Report: Global Natural Gas Demand to Rise 34% by 2050

•LNG to overtake long-distance pipeline trade by 2026

Ndubuisi Francis in Abuja

A new report from the Gas Exporting Countries Forum (GECF) has projected a significant growth for the natural gas sector, predicting that global demand for natural gas would rise 34 per cent by 2050.

The eighth edition of the GECF’s Global Gas Outlook 2050 report made optimistic global forecasts on the future of natural gas, projecting a rise in demand from 4.02 trillion cubic metres (tcm) in 2022 to 5.36tcm in 2050.

Total global production was also forecast to grow by 33 per cent to reach 5.3tcm by 2050.

Much of the projected growth were attributed to the rise in demand for blue hydrogen – hydrogen resulting from a production process fueled by natural gas coupled with carbon capture, utilisation and storage (CCUS) technology to limit emissions. Hydrogen is frequently touted as the solution for decarbonising hard-to-abate industrial sectors.

However, the report noted that the lion’s share of demand expansion comes from the power generation sector, which constitutes 37 per cent of the total predicted demand increase.

This was due to greater demand for electrification alongside global efforts to phase out coal-fired power plants.

It predicted that natural gas would become an important source of back-up power as renewables usage grows.

As regard to trade, liquefied natural gas (LNG) was predicted to overtake long-distance pipeline trade by 2026.

LNG trade was expected to more than double by 2050 to eventually constitute 64 per cent of traded gas.

The LNG share of European Union (EU) gas imports was set to skyrocket by 2030, rising from 24 per cent in 2022 to 46 per cent by 2030.

According to the report, production of natural gas was, “set for major regional shifts”, with Africa, Eurasia and the Middle East predicted to gain market share to account for 10 per cent, 22 per cent and 22 per cent of global natural gas production, respectively, by 2050.

As a result, North America’s market share of natural gas production is set to decline to 26 per cent.

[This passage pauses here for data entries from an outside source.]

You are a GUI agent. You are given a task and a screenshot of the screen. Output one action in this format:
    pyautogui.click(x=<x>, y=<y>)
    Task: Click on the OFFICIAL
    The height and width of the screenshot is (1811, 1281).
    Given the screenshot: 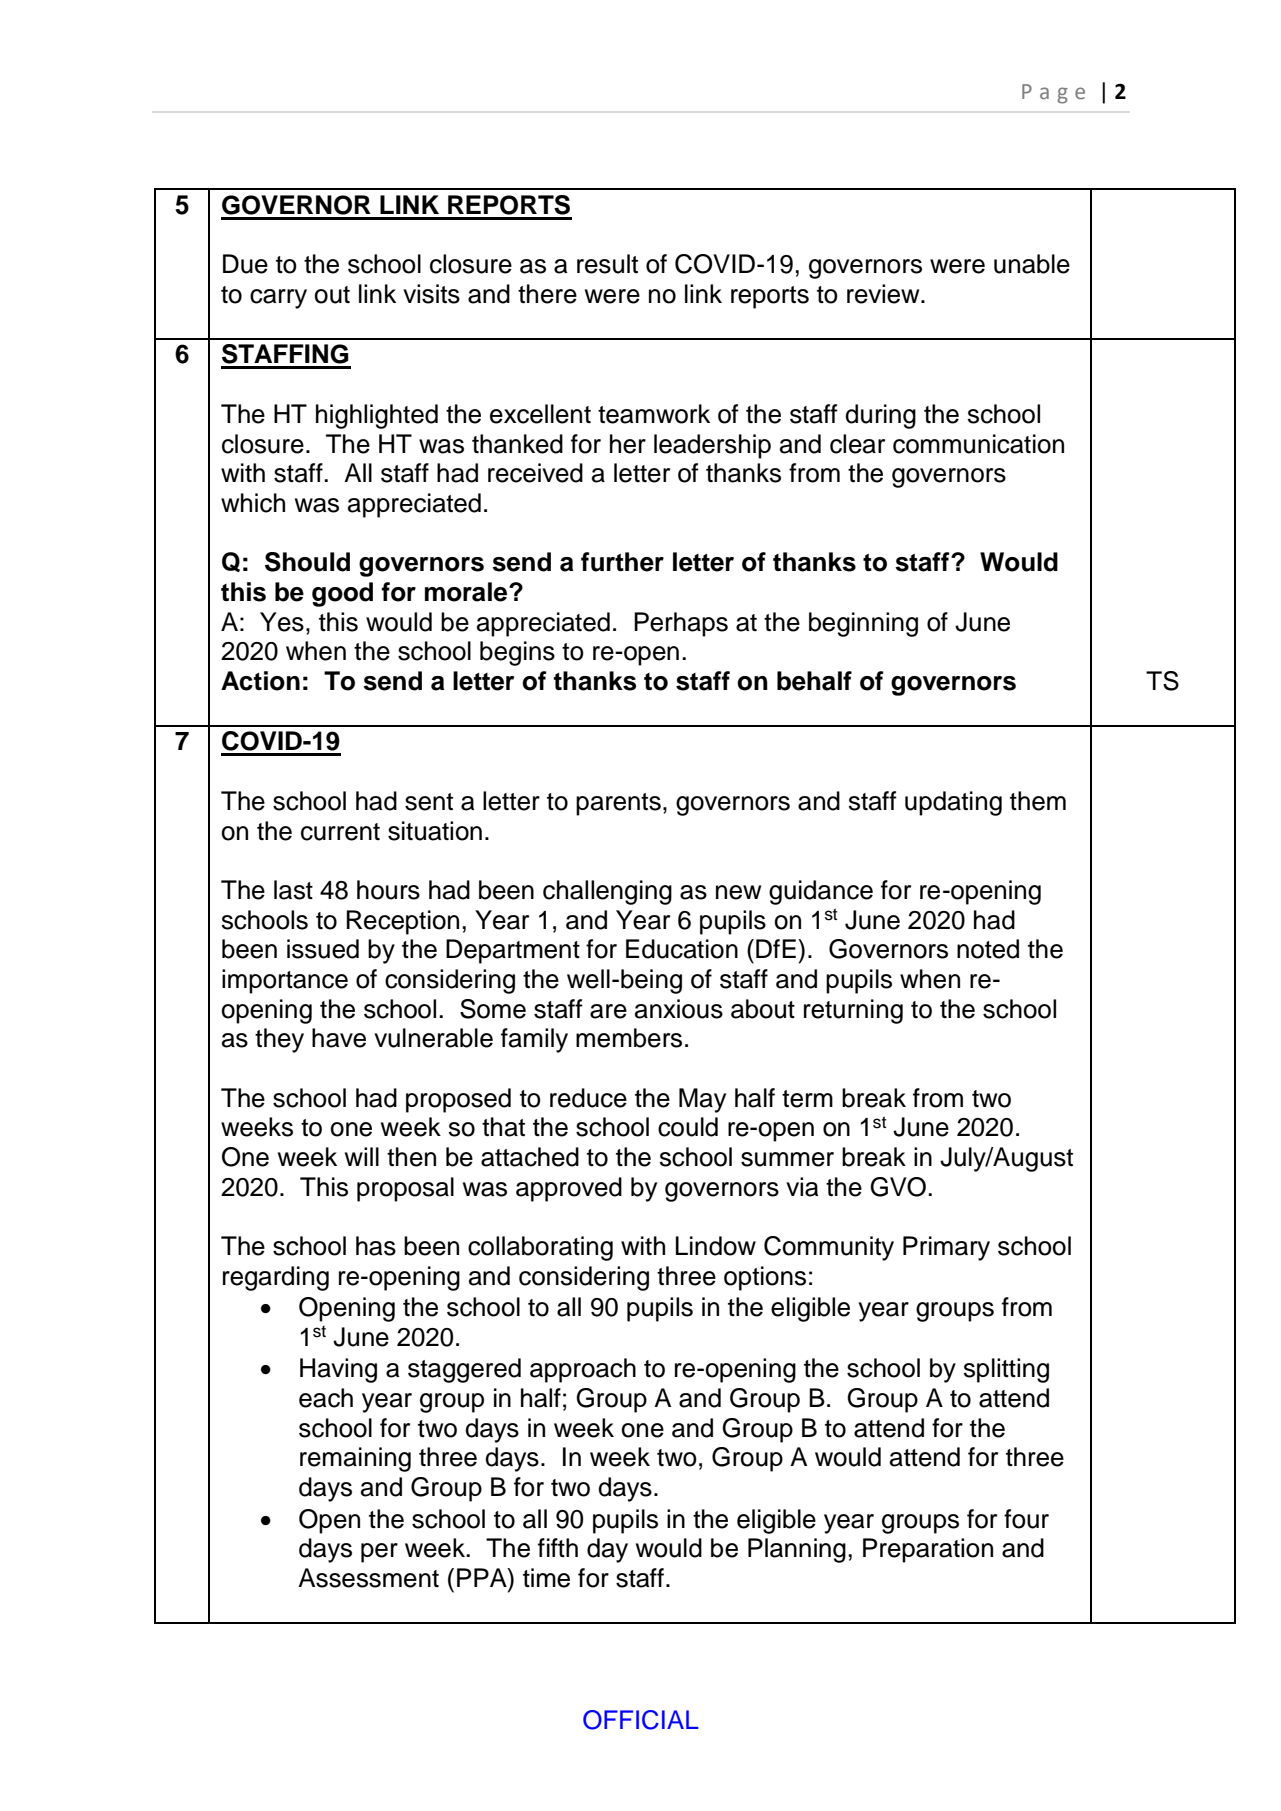 What is the action you would take?
    pyautogui.click(x=641, y=1720)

In 2022, Africa exported approximately 42 million tonnes per annum (MTPA) of LNG – or around 5.7 per cent of global LNG exports.

Historically, Algeria and Nigeria have been the largest African exporters of LNG, with several exporting terminals operating for decades.

With six trains, the Nigeria terminal has an LNG production capacity of 22mtpa, which is expected to increase to 30mtpa by 2030.

In the foreword the GECF’s Global Gas Outlook 2050 report, which was formally launched at the GECF headquarters in Doha, Qatar, Mohamed Hamel, secretary-general of the GECF, said: “For socio-economic development, environmental protection, and to ensure that no one is left behind, the world requires consuming more natural gas, not less.

“The year 2023 marked a significant turning point, serving as a stark reminder that energy transitions are precisely that – gradual changes, not instantaneous transformations.

“Natural gas, along with renewables and cleaner hydrocarbon technologies, provides a realistic pathway to limit global temperature increases to below two degrees Celsius, concurrently supporting poverty eradication and socio-economic development, which are the overriding priorities of developing country Parties under the UNFCCC.”